Mortgage Refinancing Essentials « Mortgage Finance and Refinance Centre

Mortgage Refinancing Essentials

By Mark Robinson, for Mortgage Genie 12th July 2009

Refinancing your mortgage can be a great idea in times of decreasing interest rates or if your personal situations change such as having access to lump sums to decrease the amount you owe. Below are a few scenarios for when mortgage refinance may be a good bet.

Home Mortgage Refinancing Benefits

The 3 reasons to refinance are simple. 1, save money on your payments 2, reduce your mortgage liability 3, flexibility through product options.
Your house is not only your largest asset but also your largest liability. Monthly mortgage payments can be very restrictive and also are subject to change due to interest rates. Being in control of your mortgage offers you and your family security.. Regular refinancing through the life of your mortgage can keep you in control of your money and not the other way around.

Lower Refinance Rate, Lower Payments

When you purchased your home, while certain factors, like your credit rating and the amount of the down payment that you were able to afford, influenced your interest rate, the single most important factor was the prevailing rates at that moment. However, interest rates change and you ay find that the current interest rates offered are much lower than those which prevailed at the time you first took out your home loan.
By refinancing your mortgage when interest rates are lower, you can exchange a higher interest rate for a lower one, which, in turn, will lower your monthly payment.

Shorten the Length of Your Mortgage when Refinancing

Another advantage of home refinancing is that you can shorten the term of your mortgage. Let’s say, for example, that you originally had a 30-year mortgage and have been paying it for eight years. Thanks to mortgage refinancing, you can switch to a shorter term of either 10, 15 or 20 years. This can save you thousands of dollars of interest. Also, if the refinance rate is lower, but you maintain the same monthly payment, you will build up equity in your home more quickly, because more of your payment will be going towards principal.

Exchange an Adjustable Rate (ARM) for a Fixed Refinance Rate (FRM)

When interest rates are low, adjustable rate mortgages (ARMs) are the housing market’s darlings. However, as interest rates increase, that adjustable rate may not look as sweet. It’s also possible that you opted for an ARM because your financial future was less secure, or you weren’t sure how long you’d stay in your home.

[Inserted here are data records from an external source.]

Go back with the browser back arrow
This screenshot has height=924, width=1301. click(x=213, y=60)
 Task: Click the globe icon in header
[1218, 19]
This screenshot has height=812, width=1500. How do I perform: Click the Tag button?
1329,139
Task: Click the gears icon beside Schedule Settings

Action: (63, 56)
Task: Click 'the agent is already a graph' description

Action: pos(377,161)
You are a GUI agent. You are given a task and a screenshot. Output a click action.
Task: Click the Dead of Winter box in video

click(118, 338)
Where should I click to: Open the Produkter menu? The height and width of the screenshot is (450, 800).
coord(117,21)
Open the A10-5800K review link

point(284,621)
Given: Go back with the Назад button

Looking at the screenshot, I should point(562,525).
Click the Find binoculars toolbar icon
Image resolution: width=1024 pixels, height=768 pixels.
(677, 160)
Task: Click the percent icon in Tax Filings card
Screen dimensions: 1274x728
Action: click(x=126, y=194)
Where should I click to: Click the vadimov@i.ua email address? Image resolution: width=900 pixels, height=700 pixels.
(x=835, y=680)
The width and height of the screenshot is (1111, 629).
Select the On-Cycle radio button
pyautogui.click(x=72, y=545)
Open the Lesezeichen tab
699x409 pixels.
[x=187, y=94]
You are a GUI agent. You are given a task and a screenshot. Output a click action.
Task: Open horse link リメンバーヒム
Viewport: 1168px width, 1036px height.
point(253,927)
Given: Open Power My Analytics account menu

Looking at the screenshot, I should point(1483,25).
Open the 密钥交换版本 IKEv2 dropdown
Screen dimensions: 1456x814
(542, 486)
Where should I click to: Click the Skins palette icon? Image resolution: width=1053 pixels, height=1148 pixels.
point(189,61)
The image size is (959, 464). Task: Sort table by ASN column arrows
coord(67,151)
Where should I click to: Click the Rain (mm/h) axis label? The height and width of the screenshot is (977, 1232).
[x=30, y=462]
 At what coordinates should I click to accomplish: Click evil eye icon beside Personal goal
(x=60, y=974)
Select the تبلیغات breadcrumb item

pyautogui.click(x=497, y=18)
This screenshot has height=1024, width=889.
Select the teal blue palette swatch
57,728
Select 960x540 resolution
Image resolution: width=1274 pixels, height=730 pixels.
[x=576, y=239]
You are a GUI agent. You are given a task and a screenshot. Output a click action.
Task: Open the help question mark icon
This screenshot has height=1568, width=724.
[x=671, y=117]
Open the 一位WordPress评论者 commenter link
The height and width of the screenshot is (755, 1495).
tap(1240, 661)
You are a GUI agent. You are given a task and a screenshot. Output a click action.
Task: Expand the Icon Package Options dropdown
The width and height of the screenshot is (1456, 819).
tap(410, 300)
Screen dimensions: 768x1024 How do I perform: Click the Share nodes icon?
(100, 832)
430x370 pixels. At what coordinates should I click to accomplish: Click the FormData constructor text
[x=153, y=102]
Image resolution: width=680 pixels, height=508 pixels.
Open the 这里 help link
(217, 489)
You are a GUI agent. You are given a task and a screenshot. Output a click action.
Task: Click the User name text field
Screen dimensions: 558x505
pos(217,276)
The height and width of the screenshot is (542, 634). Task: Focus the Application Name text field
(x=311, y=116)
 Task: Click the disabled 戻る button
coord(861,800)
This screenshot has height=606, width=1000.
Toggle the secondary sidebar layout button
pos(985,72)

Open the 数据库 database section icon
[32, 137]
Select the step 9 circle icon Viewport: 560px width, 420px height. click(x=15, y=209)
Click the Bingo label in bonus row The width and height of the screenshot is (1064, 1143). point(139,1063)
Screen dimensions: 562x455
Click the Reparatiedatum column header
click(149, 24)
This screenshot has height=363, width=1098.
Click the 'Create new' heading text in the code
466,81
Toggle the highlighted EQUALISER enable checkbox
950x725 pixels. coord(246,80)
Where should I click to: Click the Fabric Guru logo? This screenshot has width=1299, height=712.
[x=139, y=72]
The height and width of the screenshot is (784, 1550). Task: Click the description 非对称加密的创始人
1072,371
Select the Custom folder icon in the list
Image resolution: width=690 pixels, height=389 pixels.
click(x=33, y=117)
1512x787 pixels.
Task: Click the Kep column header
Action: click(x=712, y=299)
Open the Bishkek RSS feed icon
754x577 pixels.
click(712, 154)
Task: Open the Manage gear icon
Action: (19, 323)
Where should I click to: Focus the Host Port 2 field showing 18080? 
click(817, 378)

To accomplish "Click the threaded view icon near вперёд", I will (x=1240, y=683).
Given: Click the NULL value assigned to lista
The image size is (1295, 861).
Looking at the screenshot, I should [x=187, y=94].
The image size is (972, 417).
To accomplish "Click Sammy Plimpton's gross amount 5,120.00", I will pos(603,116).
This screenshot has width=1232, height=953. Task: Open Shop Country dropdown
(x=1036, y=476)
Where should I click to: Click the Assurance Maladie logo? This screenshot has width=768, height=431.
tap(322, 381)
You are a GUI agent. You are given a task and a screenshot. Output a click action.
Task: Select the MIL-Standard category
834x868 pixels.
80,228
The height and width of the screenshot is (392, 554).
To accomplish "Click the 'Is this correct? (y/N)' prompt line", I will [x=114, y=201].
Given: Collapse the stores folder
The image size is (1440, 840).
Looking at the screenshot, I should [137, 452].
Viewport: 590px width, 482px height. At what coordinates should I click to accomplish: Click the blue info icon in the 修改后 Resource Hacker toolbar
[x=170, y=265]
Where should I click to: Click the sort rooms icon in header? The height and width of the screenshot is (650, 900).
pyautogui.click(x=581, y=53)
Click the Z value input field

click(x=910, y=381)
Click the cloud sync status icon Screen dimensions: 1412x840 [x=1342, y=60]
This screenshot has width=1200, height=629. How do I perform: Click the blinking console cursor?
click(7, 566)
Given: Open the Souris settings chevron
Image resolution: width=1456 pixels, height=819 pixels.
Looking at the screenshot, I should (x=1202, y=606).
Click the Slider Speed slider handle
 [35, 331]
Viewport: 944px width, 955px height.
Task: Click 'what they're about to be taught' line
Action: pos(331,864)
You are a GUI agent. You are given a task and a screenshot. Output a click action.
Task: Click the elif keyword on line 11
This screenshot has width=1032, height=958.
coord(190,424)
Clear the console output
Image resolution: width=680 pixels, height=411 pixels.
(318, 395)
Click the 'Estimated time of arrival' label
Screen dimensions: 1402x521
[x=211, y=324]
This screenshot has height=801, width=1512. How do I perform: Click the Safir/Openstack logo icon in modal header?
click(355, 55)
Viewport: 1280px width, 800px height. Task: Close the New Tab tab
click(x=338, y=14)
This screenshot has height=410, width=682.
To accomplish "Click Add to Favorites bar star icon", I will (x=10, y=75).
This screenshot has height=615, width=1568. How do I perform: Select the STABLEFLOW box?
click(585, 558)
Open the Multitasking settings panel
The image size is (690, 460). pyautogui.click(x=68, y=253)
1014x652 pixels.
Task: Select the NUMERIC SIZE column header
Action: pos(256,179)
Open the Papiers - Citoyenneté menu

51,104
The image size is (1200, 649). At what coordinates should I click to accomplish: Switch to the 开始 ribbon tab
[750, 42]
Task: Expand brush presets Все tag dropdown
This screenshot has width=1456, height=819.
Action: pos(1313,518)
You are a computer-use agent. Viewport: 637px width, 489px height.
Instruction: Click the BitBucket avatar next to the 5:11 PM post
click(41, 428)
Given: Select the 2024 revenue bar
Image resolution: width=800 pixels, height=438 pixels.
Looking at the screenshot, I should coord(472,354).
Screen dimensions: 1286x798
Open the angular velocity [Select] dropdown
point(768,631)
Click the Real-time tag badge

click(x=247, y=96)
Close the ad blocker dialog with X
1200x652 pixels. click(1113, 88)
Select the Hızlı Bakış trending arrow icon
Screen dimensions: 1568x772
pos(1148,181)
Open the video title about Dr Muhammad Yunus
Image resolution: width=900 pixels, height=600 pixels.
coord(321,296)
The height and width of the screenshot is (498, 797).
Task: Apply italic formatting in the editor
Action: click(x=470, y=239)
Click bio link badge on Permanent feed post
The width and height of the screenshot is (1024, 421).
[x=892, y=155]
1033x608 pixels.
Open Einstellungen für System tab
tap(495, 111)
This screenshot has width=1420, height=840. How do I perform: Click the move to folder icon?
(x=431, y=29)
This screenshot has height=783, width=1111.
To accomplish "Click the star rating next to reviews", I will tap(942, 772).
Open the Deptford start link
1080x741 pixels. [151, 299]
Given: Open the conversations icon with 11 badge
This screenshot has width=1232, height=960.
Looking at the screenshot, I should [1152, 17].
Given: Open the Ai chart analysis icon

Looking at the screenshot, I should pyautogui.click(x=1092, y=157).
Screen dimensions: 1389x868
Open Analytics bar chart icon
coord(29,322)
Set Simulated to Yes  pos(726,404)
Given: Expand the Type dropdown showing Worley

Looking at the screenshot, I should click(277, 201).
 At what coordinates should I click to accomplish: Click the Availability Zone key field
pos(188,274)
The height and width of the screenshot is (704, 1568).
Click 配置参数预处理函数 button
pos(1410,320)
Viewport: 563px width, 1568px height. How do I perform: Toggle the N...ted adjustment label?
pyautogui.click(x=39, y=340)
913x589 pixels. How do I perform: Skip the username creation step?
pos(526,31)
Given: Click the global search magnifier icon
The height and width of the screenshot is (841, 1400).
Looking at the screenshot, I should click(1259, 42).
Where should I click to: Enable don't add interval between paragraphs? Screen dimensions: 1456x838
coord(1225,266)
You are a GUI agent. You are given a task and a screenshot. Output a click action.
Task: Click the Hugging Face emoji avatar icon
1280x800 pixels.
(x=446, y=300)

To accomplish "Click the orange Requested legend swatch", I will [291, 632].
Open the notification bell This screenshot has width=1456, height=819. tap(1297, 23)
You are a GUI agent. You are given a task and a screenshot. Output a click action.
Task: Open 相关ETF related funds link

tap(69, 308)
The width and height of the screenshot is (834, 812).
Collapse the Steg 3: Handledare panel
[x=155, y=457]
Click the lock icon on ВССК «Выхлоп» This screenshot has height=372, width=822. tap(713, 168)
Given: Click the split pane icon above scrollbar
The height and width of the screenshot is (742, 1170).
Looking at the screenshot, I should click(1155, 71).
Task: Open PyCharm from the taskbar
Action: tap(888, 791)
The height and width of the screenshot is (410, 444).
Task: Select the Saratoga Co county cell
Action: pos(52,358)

If, however, you’ve become financially stable and know that you’ll be staying in your home for several years, it may be beneficial to swap that fluctuating adjustable rate for a fixed one. You’ll have more security knowing that your monthly payment will remain steady, regardless of the current market environment.

Cash-out refinancing
One way to put more money in your pocket is to tap into the equity you’ve built in your home and do a “cash-out” refinancing. In this scenario, you can refinance for an amount higher than your current principal balance and take the extra funds as cash. This can provide money for remodeling your home, paying off high-interest rate bills, or sending your kids to college.